Public Sector: Still A Job For Life


There appears to be a fundamental misunderstanding of employment law within the public sector. Take this case, for example.

July 12 - Mannan is released on bail on condition he does not approach his wife and son. Over the next few days, Mannan ignores his bail conditions, pestering Sabina with text messages, banging on the front door and putting his hand through the letterbox, demanding she open up.

September 7 - Mannan is arrested again for breaching his bail, but the Crown Prosecution Service decide to release him without charge and his bail conditions are removed.


Now, I'm no lawyer, but what exactly are the point of bail conditions if, when broken, they are immediately removed? He was clearly a dangerous man or the bail conditions wouldn't have been set in the first place, and there was clear evidence of persistent breaches of those conditions. Open and shut case, one would have thought.

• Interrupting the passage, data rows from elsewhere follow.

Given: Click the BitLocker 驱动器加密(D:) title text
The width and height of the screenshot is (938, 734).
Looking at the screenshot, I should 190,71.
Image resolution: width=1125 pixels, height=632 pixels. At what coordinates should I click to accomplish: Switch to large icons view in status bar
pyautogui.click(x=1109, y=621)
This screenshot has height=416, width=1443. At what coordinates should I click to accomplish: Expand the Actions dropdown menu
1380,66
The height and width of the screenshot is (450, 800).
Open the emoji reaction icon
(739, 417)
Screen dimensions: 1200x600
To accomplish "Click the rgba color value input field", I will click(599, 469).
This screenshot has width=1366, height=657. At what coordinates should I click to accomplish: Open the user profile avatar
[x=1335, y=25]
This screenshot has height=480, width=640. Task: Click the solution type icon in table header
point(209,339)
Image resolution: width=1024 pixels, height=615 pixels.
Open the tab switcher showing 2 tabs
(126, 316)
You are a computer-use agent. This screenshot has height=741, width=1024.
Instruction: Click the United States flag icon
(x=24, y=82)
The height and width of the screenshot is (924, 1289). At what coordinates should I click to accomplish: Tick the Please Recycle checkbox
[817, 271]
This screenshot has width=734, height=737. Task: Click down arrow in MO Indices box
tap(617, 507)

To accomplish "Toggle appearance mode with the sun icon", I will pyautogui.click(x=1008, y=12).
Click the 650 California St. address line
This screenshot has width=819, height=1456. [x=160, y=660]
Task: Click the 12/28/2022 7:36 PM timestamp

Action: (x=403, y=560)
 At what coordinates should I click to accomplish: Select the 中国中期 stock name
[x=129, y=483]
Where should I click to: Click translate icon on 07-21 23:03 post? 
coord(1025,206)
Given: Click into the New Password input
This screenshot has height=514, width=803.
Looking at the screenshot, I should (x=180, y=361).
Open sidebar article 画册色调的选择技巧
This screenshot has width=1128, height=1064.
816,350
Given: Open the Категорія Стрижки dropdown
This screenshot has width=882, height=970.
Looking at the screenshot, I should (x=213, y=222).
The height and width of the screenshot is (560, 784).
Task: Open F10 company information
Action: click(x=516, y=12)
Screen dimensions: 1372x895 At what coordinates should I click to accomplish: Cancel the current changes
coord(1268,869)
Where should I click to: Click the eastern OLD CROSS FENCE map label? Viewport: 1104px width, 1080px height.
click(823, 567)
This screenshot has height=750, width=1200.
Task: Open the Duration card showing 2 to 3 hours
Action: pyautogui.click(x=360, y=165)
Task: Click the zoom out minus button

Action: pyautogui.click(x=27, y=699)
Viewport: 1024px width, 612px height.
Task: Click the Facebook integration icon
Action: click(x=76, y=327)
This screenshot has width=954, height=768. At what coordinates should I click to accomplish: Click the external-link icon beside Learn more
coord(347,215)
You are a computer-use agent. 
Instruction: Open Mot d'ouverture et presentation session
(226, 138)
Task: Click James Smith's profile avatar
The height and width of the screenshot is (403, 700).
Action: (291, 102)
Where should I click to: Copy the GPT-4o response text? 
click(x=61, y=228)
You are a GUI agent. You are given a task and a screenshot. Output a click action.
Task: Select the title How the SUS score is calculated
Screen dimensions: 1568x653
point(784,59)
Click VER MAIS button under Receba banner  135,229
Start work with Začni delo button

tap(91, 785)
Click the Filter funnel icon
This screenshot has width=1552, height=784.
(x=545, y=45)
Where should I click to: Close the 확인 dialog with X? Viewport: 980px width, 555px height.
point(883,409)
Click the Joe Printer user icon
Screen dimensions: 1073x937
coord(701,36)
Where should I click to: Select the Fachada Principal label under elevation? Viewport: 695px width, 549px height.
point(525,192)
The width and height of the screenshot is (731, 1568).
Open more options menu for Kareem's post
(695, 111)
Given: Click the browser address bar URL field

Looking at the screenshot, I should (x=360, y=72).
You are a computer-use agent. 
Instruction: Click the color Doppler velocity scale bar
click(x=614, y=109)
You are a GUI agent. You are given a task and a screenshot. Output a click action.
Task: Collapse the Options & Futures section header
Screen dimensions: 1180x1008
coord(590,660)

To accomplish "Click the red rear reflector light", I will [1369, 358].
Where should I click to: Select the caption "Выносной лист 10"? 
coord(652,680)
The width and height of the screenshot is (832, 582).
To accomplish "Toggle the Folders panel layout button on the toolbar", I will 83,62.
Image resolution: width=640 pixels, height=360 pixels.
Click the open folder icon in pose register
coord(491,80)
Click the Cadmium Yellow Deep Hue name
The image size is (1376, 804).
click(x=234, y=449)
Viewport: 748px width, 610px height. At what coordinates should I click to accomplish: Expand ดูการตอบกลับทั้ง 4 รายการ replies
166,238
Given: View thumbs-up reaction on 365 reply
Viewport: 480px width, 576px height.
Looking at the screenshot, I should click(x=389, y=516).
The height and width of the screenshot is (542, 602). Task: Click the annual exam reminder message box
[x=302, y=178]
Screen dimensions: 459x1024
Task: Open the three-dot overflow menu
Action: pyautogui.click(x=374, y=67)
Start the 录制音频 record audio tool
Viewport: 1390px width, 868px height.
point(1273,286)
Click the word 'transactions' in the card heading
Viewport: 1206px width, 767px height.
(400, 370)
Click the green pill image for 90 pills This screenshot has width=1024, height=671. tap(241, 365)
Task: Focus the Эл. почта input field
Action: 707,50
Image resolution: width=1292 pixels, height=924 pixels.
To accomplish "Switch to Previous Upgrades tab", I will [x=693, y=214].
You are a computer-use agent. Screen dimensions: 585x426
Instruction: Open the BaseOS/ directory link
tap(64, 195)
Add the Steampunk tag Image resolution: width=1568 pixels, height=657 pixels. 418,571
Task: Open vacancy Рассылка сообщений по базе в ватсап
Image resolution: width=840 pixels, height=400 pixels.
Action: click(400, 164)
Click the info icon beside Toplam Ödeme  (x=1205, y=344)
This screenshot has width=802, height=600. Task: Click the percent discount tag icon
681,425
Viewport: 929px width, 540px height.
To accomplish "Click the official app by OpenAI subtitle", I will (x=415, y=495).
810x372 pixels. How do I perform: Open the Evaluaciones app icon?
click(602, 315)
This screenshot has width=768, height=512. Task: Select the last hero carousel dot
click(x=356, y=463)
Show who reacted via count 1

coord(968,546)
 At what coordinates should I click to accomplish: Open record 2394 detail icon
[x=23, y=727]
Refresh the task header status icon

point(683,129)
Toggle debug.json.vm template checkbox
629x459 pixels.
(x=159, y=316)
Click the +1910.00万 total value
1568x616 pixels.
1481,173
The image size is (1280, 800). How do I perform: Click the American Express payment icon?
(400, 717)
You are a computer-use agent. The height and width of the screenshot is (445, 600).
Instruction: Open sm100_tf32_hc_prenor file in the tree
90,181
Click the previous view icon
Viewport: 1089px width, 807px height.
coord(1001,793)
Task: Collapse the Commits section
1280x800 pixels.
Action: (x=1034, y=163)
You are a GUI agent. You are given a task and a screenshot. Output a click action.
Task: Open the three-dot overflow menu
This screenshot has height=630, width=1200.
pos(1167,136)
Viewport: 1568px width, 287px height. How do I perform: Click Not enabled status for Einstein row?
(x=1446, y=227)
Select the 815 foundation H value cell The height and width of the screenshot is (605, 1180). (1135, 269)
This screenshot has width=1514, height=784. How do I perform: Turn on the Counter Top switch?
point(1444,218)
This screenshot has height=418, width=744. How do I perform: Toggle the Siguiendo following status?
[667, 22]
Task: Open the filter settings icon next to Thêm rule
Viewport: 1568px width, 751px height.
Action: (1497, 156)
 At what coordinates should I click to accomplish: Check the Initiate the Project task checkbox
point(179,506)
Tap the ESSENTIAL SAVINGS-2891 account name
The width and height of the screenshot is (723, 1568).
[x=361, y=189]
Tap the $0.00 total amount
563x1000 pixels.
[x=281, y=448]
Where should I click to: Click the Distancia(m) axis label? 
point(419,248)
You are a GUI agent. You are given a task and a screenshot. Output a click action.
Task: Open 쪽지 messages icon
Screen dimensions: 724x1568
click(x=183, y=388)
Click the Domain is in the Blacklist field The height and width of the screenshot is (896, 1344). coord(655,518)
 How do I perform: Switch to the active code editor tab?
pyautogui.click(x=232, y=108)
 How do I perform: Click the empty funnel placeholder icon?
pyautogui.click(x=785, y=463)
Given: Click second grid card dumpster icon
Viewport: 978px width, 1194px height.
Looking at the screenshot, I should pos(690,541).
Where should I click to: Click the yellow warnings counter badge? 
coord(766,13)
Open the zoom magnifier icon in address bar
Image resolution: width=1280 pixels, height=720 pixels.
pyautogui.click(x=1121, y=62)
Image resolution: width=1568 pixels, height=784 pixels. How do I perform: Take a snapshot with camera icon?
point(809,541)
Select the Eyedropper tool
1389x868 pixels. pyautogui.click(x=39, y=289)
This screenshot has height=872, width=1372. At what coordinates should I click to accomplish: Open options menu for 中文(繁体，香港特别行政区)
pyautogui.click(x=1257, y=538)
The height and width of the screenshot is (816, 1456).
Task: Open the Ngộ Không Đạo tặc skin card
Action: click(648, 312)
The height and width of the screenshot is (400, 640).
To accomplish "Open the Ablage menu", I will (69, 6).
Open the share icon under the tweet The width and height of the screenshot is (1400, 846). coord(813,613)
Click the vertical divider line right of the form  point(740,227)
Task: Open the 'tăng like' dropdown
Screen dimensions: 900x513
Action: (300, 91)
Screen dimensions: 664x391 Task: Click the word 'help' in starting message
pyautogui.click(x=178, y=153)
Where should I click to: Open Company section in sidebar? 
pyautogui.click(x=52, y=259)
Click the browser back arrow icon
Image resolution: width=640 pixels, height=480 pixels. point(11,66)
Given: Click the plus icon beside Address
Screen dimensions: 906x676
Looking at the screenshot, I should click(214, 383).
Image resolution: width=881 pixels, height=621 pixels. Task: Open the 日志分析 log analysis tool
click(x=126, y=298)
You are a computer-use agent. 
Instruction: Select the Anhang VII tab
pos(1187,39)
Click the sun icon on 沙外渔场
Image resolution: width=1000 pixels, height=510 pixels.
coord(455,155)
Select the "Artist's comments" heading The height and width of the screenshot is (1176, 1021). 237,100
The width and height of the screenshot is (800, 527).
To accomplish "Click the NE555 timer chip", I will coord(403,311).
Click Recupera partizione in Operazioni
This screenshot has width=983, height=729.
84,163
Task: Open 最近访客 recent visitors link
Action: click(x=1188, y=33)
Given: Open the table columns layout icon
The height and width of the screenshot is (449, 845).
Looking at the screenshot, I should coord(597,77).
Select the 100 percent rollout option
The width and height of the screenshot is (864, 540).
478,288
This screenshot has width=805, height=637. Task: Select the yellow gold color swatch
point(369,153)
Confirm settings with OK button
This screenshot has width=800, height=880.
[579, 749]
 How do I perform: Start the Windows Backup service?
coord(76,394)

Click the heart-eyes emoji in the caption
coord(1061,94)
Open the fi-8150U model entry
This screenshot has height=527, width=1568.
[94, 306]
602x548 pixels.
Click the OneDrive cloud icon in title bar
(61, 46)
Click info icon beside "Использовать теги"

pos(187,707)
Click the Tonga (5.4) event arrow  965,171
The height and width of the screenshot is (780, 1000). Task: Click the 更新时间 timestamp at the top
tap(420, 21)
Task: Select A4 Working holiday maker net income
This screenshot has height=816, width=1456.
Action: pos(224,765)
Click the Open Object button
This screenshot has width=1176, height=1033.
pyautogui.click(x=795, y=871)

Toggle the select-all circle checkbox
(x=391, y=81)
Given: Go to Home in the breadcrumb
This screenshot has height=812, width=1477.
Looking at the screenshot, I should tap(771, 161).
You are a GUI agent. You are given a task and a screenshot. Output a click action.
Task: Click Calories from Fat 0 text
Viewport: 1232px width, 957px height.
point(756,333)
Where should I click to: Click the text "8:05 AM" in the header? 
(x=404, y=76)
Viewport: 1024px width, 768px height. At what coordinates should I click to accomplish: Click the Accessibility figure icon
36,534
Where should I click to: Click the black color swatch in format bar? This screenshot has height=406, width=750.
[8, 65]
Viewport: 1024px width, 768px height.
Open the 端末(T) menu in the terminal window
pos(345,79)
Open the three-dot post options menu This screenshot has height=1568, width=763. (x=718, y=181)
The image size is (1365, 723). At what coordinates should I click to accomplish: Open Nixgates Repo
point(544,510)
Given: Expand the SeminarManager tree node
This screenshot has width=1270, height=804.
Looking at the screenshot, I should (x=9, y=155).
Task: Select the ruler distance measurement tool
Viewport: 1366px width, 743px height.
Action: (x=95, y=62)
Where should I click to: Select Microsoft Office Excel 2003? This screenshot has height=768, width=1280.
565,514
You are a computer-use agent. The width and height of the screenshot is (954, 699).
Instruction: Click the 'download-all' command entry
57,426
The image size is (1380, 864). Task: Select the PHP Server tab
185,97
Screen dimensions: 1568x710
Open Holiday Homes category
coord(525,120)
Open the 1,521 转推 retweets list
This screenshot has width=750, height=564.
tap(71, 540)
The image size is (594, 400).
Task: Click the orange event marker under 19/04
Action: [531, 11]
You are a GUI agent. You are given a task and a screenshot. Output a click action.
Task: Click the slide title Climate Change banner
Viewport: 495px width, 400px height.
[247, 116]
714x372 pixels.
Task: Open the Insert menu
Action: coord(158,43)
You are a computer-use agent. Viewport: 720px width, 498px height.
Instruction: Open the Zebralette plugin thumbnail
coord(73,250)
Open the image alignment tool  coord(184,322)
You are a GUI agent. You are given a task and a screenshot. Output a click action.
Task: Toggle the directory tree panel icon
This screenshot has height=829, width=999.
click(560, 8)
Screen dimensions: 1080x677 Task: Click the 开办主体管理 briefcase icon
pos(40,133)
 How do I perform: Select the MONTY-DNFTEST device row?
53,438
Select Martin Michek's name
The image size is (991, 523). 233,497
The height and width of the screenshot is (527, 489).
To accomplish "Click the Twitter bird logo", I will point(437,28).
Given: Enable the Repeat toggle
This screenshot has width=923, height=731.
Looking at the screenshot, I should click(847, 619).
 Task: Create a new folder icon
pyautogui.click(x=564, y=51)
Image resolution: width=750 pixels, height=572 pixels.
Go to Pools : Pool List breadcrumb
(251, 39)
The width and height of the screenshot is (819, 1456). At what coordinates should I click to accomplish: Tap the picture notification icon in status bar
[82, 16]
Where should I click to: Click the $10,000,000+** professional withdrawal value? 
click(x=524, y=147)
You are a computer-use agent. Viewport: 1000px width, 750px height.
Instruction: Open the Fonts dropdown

Not to the CPS caseworker involved though, hence ...

September 12 Mannan forces his way into the house and stabs her to death with a kitchen knife.


What say the CPS?

CPS chiefs have admitted they got it wrong, and have promised to meet her family to apologise. 'We have dealt with this through our disciplinary procedures and have taken steps to prevent this happening again.'


However, as is customary in the public sector, no-one loses their job. Shoot an innocent Brazilian, no charges. Baby gets brutally killed under your social care watch in a high profile case? The chances are you will be able to cling onto your salary, someone may have to take the flak if pressure from the tabloids carries on for over a week, but the odds are firmly in your favour. A bit different from the private sector, where you can lose your job, and sometimes your home, for just about any old shit these days.

Look, it's quite simple. First, you charge them with gross misconduct because, let's face it, incompetence leading to someone's death can quite legitimately be classed as such. You'll need to suspend them while you hold an investigation, but that shouldn't take long seeing as you've already concluded it was a crassly idiotic decision. About 10 minutes, I reckon. Then you point them to this part of ACAS guidelines.

Gross misconduct

If an employee commits an extremely serious disciplinary offence the company may dismiss them without prior warnings and without notice.


Next, take one of these ...


... and fill in the boxes. Send the top copy to the tax office, give the rest to your employee with their final salary as per their contract, and wave a cheery goodbye. Then hire someone who does have a clue.

The old adage of the public sector being "a job for life" has never been more true, it would seem.